**Text shown:**
EXPGROUP - Editorial

PROBLEM LINK:

Practice
Div-2 Contest
Div-1 Contest

Author: Jatin Yadav
Tester: Rahul Dugar
Editorialist: Mohammed Ehab

DIFFICULTY:

HARD

PREREQUISITES:

Divide and Conquer.
It helps to know about generating functions.
To be able to implement the solution, you need to know about polynomial operations like inverse series.

PROBLEM:

N students enter a room one by one, and they want to form groups. When a student enters, if there are g groups, he creates a new group containing only him with probability \frac{1}{g+1}, or he joins one of the existing groups uniformly at random, so each group has probability \frac{1}{g+1} the student will join. Find the expected value of the sum of squares of the groups’ sizes.

EXPLANATION:

Let’s start with a slightly simpler problem. What’s the expected value of the number of groups? Well, we need to keep track of which students started new groups. Suppose students with indices j_1, j_2, \ldots, j_k started k groups. What’s the probability this happens? Well, when student j_i entered, there were i-1 groups, so he had a probability of \frac{1}{i} to start a new group. And then, each student between j_i and j_{i+1} entered and found i groups and decided to join one of them. The probability he joins one of them is \frac{i}{i+1}. Let’s define x_i=j_{i+1}-j_i-1, the number of students who entered and found i groups and decided to join one of them (j_{k+1}=N+1.) The probability students j_1, j_2, \ldots, j_k started k groups is hence:

\prod\limits_{i=1}^{k} \frac{1}{i}(\frac{i}{i+1})^{x_i}

Now, to get the probability you’ll form k groups, we want to sum this expression up for all possible values x_1, x_2, \ldots, x_k. The only restrictions on these values are:

  • They’re non-negative
  • The must sum up to N-k. That’s because their sum is the number of students which don’t form a new group.

**Dataset extract:**
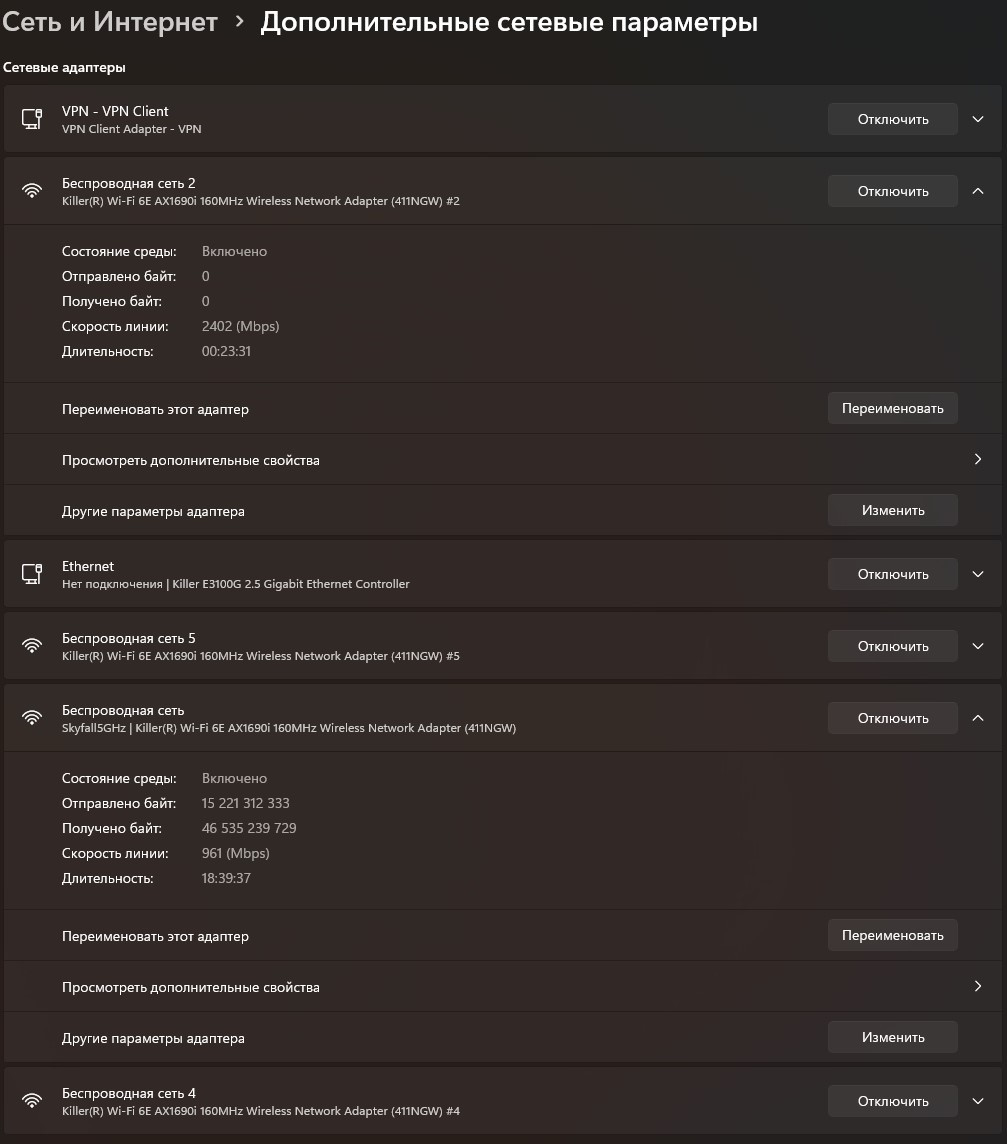Click the Wi-Fi icon for Беспроводная сеть 4
1007x1144 pixels.
(32, 1101)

**Written exercise:** Rewrite the part of the EXPGROUP editorial that opens with the words "Divide and Conquer." and closes with "the groups’ sizes.", replacing "students" with "pupils" throughout.

**Result of this task:**
Divide and Conquer.
It helps to know about generating functions.
To be able to implement the solution, you need to know about polynomial operations like inverse series.

PROBLEM:

N pupils enter a room one by one, and they want to form groups. When a student enters, if there are g groups, he creates a new group containing only him with probability \frac{1}{g+1}, or he joins one of the existing groups uniformly at random, so each group has probability \frac{1}{g+1} the student will join. Find the expected value of the sum of squares of the groups’ sizes.